_INFORMATION SUPPLIED:_
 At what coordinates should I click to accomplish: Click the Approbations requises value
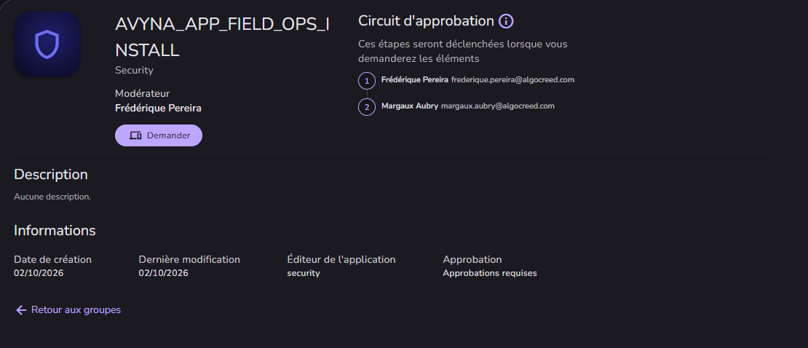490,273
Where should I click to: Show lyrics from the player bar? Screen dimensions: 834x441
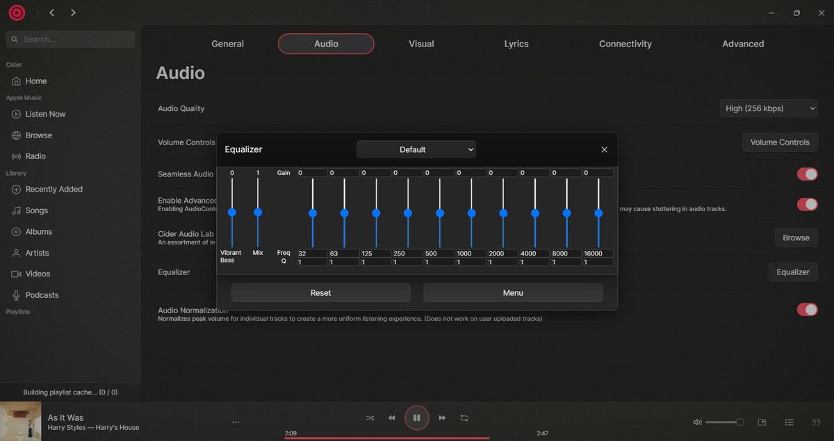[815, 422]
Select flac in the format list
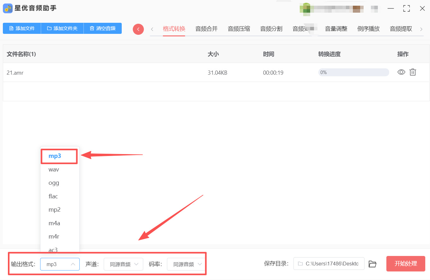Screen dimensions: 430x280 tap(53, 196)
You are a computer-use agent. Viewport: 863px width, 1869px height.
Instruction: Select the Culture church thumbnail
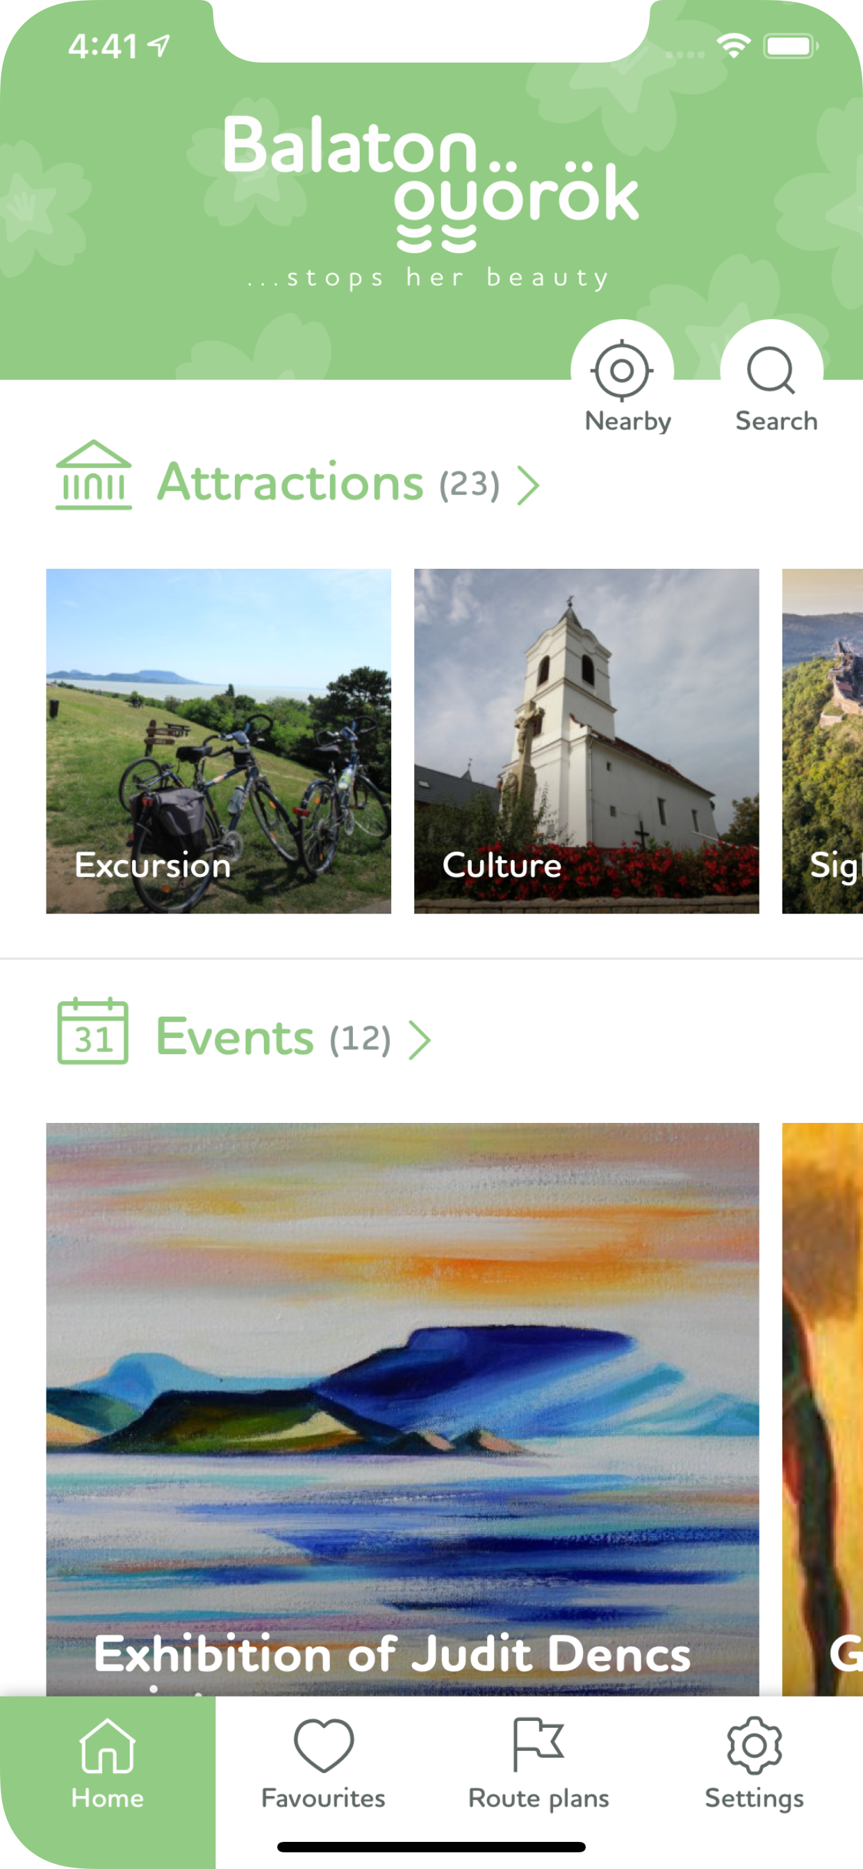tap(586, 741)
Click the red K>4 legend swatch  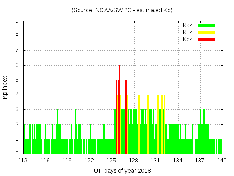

_WORK REQUEST:_
Please copy out the whole listing exactly as it stands, minus the pictures.

_SOLUTION TO THE EXERCISE:_
 At what coordinates should I click to accomplish: Click the Approbations requises value
490,273
Where should I click to: Show lyrics from the player bar? Screen dimensions: 834x441
[815, 422]
Select flac in the format list
Screen dimensions: 430x280 tap(53, 196)
You are a computer-use agent. Viewport: 863px width, 1869px height.
Instruction: Select the Culture church thumbnail
tap(586, 741)
Click the red K>4 legend swatch  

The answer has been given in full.